Bootstrapping confidence intervals¶

A confidence interval is used to estimate the range within which a population parameter is likely to lie, with a given level of confidence. What do we mean by population parameter? It's a value for which describes our population (data), such as the mean.

You'll commonly hear about 95% confidence intervals. These are intervals (ranges) which will contain the population parameter 95% of the time.

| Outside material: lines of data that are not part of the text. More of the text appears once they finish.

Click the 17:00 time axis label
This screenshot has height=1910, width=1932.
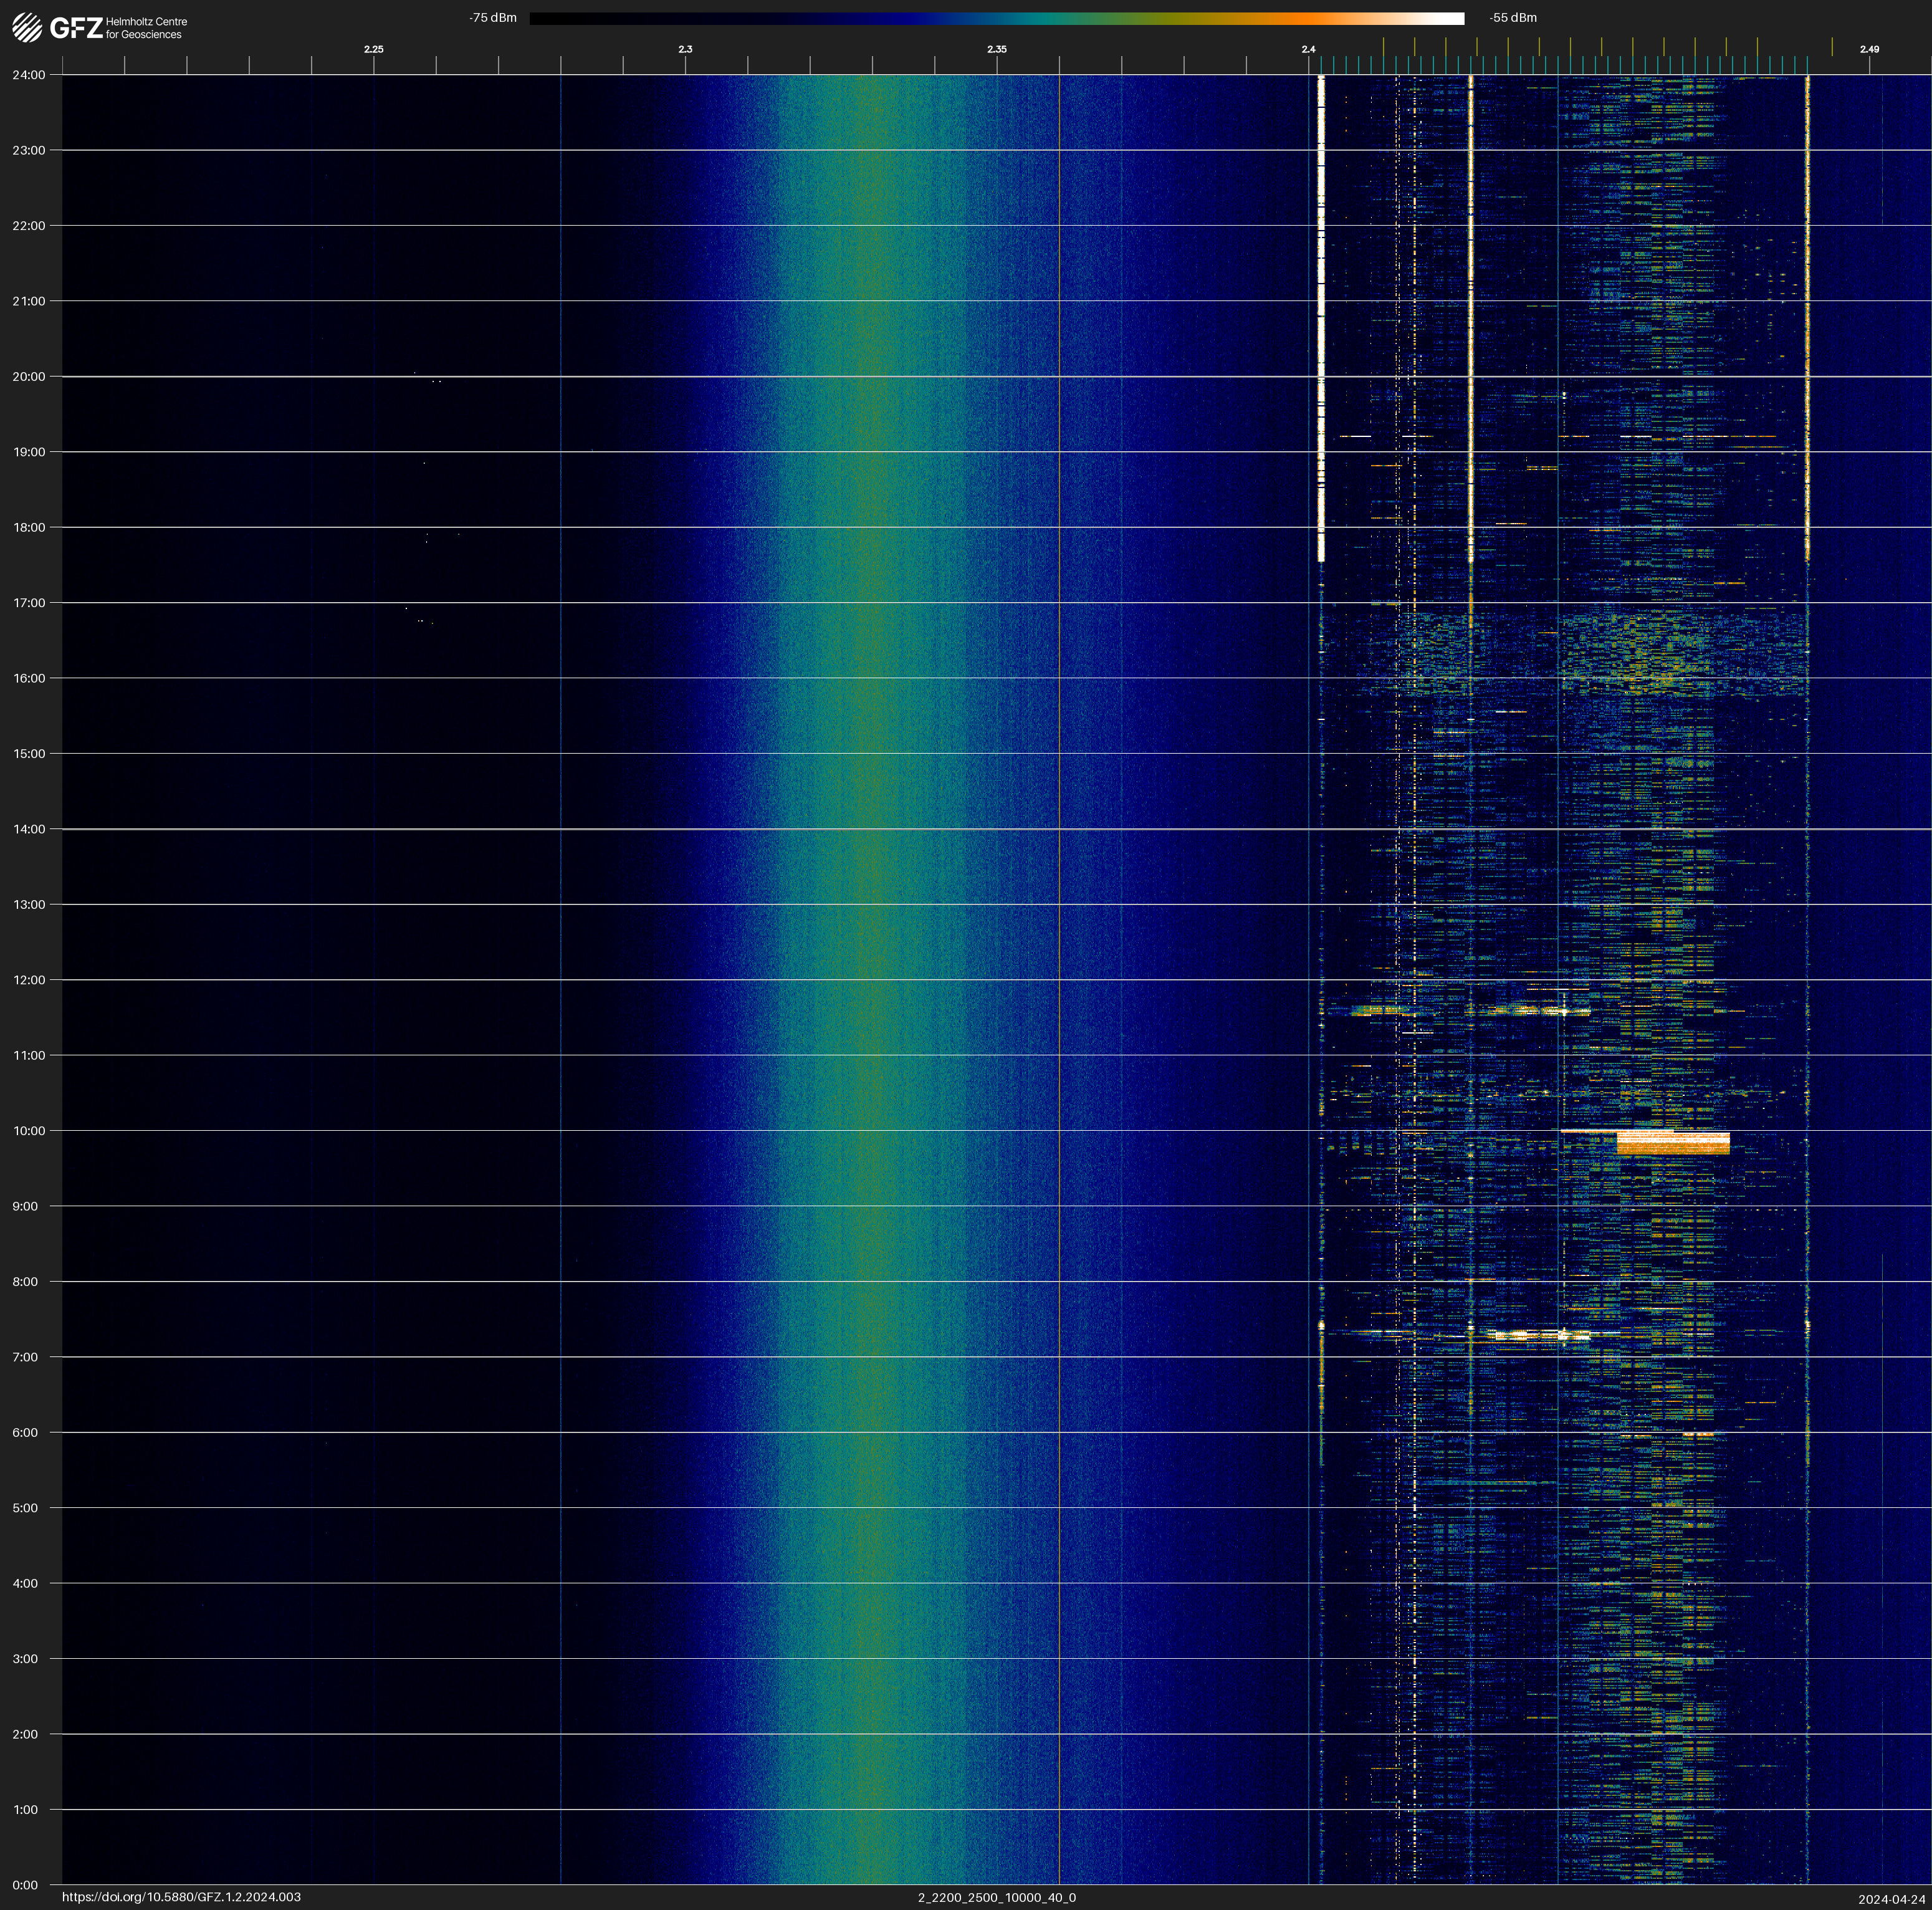[28, 603]
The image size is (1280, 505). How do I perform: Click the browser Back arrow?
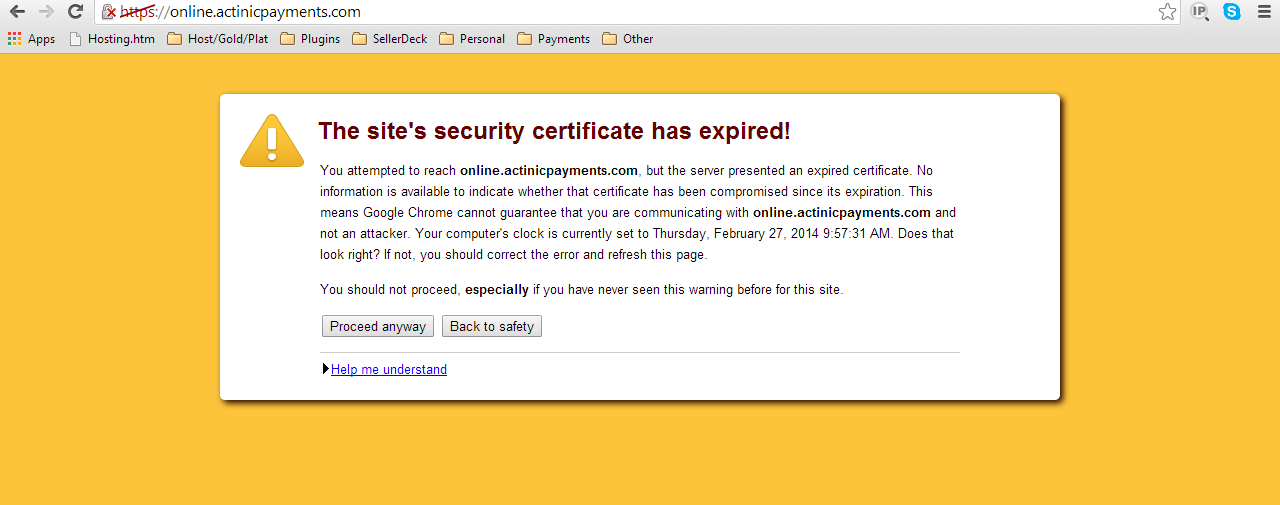click(x=17, y=12)
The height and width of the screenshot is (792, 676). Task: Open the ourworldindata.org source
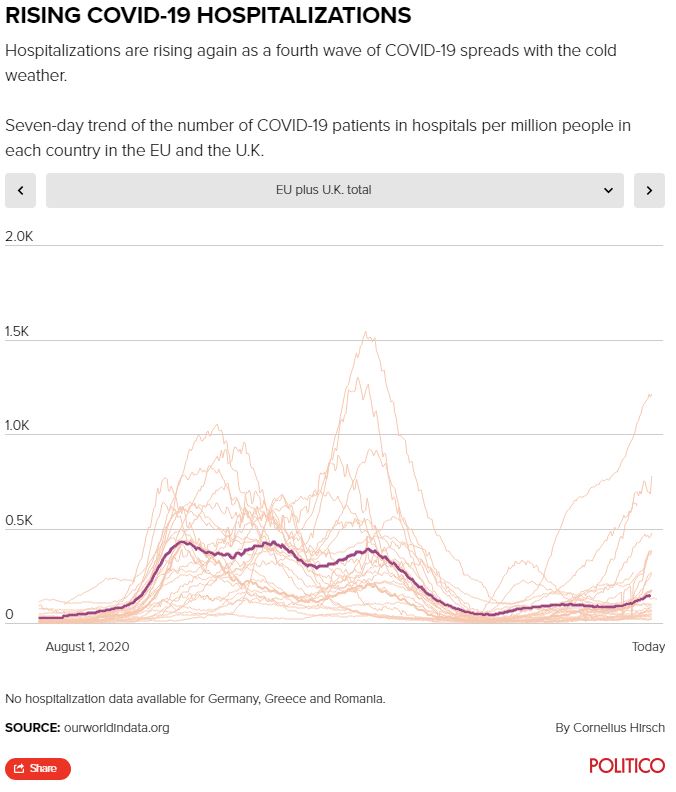tap(116, 727)
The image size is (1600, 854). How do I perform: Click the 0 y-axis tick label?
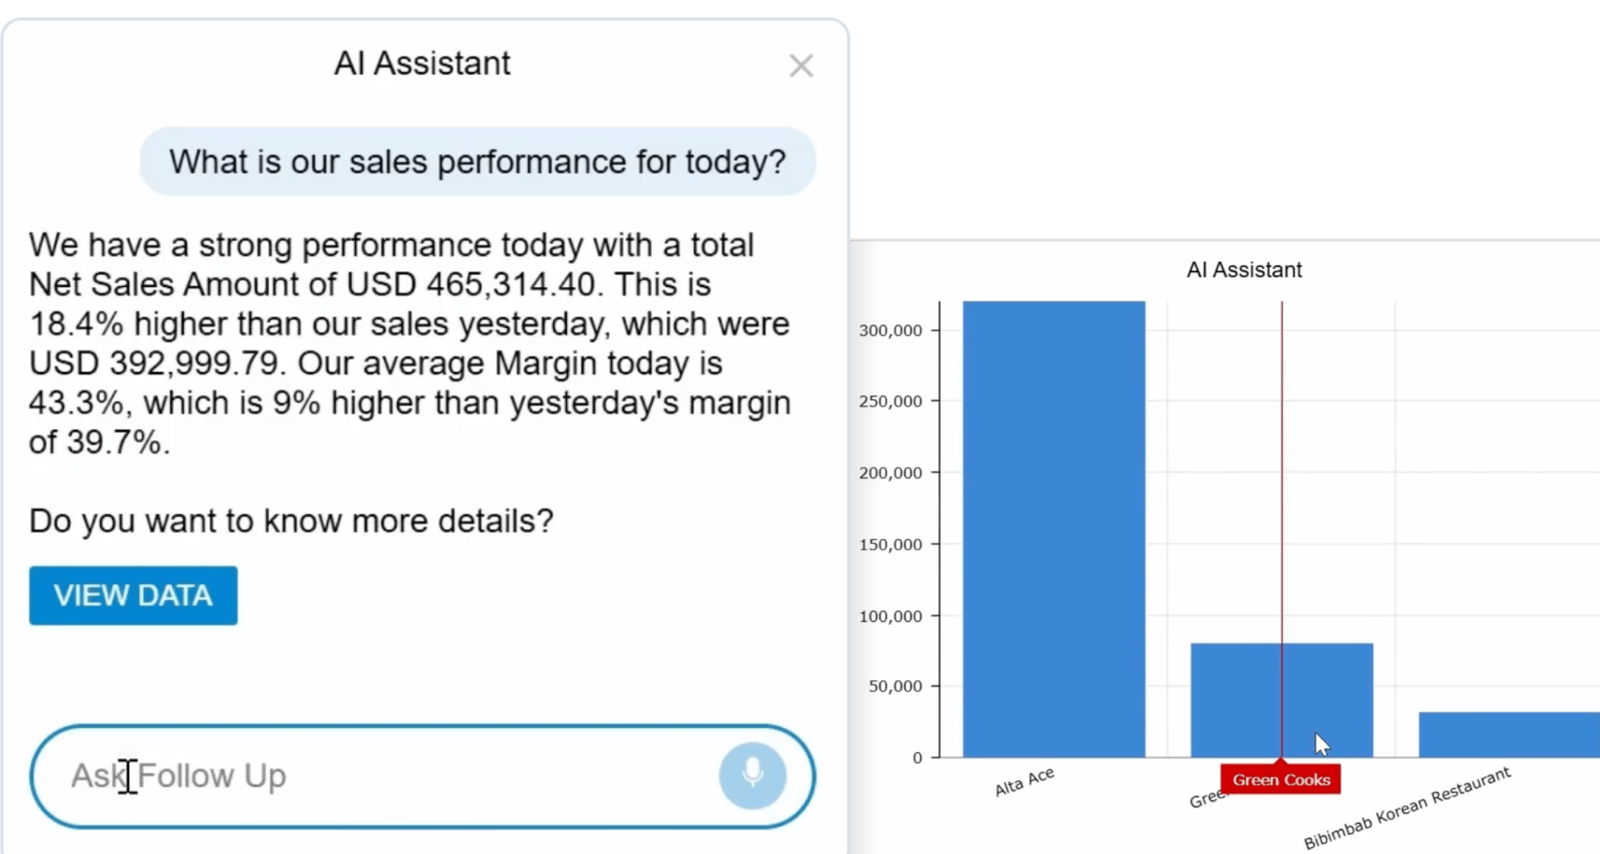[917, 758]
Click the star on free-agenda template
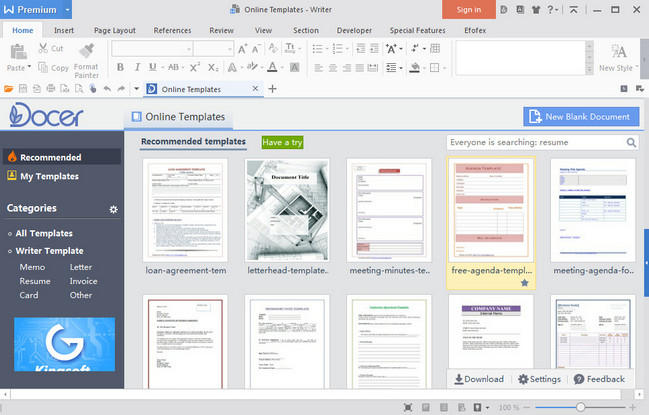Image resolution: width=649 pixels, height=415 pixels. click(x=524, y=283)
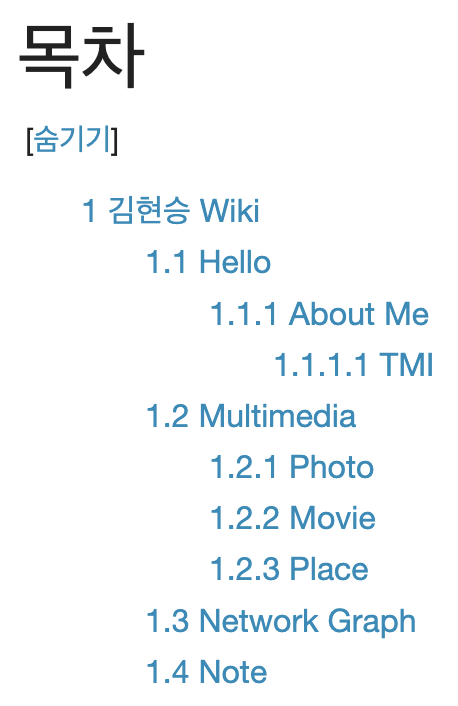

The seaborn library has a regplot function which creates a scatterplot, fits a line using linear regression, and also displays the 95% confidence interval. We use the "tips" dataset provided by seaborn as example data. (I've also added some arguments to set the colors in the plot.)

In [1]:

import seaborn as sns

tips = sns.load_dataset("tips")
X = tips["total_bill"]
y = tips["tip"]

sns.regplot(x=X, y=y, ci=95, scatter_kws={"color": "blue"}, line_kws={"color": "red"})

Out[1]:

<AxesSubplot:xlabel='total_bill', ylabel='tip'>

No description has been provided for this image

Above, we can see that the confidence intervals are narrow when the data is more clustered (low variance) and thus our estimate of the population parameter is more precise. When the data is more spread out (high variance) there's greater uncertainty in the estimation of the population parameter, thus the confidence intervals increase.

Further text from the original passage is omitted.